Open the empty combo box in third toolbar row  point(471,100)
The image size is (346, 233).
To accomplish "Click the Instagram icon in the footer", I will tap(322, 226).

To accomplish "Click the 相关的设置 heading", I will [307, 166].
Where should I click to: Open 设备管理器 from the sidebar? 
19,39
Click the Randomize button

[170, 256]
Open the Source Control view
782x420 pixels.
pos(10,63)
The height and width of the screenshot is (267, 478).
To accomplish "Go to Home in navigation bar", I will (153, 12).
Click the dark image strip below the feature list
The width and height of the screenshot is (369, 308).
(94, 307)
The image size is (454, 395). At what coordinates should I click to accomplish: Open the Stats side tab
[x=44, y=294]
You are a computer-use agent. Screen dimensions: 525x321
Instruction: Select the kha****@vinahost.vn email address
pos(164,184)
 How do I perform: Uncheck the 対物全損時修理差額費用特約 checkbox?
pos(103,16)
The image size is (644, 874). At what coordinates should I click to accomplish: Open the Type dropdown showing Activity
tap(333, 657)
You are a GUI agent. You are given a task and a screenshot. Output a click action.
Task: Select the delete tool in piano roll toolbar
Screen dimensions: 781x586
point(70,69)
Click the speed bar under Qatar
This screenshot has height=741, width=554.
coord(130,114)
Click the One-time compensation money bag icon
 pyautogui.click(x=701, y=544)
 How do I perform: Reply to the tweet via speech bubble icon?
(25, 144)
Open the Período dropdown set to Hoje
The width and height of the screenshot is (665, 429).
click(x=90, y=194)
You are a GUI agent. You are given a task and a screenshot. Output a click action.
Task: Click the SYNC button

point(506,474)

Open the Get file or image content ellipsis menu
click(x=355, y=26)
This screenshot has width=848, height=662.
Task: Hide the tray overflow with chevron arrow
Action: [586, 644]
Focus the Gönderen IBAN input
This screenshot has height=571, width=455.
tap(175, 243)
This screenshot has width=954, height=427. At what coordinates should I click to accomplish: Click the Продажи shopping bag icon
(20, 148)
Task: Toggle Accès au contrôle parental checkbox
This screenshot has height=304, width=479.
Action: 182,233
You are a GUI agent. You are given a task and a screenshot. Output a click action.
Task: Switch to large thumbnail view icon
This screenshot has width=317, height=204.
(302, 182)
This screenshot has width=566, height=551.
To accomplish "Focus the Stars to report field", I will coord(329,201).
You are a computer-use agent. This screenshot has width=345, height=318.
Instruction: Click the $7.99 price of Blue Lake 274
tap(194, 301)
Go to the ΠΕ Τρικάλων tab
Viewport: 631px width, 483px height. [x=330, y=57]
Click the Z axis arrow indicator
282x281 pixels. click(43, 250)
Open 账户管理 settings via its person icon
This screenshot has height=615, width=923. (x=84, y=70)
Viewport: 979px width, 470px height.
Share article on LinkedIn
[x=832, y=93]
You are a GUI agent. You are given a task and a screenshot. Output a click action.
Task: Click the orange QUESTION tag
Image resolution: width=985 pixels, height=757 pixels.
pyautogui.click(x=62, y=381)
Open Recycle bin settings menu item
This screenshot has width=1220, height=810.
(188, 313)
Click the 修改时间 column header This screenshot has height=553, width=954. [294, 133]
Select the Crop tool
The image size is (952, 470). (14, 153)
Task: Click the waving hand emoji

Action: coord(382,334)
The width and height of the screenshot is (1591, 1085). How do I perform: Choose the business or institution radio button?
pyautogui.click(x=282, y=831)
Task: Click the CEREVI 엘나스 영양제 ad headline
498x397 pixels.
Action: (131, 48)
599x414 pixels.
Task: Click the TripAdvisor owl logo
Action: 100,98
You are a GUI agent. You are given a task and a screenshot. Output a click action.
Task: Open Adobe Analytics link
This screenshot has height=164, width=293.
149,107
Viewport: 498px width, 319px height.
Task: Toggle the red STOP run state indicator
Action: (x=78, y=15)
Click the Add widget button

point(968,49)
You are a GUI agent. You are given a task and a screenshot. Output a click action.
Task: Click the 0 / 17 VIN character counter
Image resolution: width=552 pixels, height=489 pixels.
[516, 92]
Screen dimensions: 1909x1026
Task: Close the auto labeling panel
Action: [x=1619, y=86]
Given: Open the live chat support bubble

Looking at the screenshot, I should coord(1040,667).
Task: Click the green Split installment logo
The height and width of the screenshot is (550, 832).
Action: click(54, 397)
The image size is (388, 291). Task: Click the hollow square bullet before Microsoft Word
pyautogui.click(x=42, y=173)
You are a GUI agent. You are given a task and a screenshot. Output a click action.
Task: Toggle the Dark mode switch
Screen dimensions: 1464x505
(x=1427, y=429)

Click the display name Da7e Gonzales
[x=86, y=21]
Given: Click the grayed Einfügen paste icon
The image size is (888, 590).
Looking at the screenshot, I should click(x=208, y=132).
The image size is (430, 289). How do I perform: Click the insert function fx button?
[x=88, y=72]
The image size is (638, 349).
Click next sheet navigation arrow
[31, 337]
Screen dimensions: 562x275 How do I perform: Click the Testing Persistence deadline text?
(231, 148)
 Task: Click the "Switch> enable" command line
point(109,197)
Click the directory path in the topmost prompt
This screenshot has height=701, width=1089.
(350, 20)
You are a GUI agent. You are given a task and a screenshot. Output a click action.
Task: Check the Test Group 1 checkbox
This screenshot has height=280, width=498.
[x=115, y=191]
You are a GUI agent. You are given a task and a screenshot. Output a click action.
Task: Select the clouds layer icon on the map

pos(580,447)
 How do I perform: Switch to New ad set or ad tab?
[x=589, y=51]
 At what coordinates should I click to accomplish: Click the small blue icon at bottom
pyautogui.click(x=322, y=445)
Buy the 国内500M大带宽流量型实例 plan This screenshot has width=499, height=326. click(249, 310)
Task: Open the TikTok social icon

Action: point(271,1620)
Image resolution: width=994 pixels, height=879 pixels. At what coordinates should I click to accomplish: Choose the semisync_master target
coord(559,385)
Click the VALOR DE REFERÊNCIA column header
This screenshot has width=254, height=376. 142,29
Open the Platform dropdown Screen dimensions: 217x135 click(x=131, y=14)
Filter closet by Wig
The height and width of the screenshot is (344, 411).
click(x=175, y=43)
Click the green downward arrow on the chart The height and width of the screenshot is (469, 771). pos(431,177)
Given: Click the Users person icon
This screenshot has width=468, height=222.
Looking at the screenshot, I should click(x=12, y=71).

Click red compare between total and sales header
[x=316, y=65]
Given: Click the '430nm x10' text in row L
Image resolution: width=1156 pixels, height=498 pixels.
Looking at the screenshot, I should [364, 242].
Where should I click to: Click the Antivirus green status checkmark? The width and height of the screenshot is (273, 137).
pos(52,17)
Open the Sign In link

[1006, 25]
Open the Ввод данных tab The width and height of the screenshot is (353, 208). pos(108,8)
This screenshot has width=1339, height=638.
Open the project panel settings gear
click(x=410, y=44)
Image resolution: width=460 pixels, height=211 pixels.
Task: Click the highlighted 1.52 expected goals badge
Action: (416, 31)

• Exercise:
What is the number of lines in the entries that include the string "toolbar"? Reply with that number alone.

• Result of this exercise:
2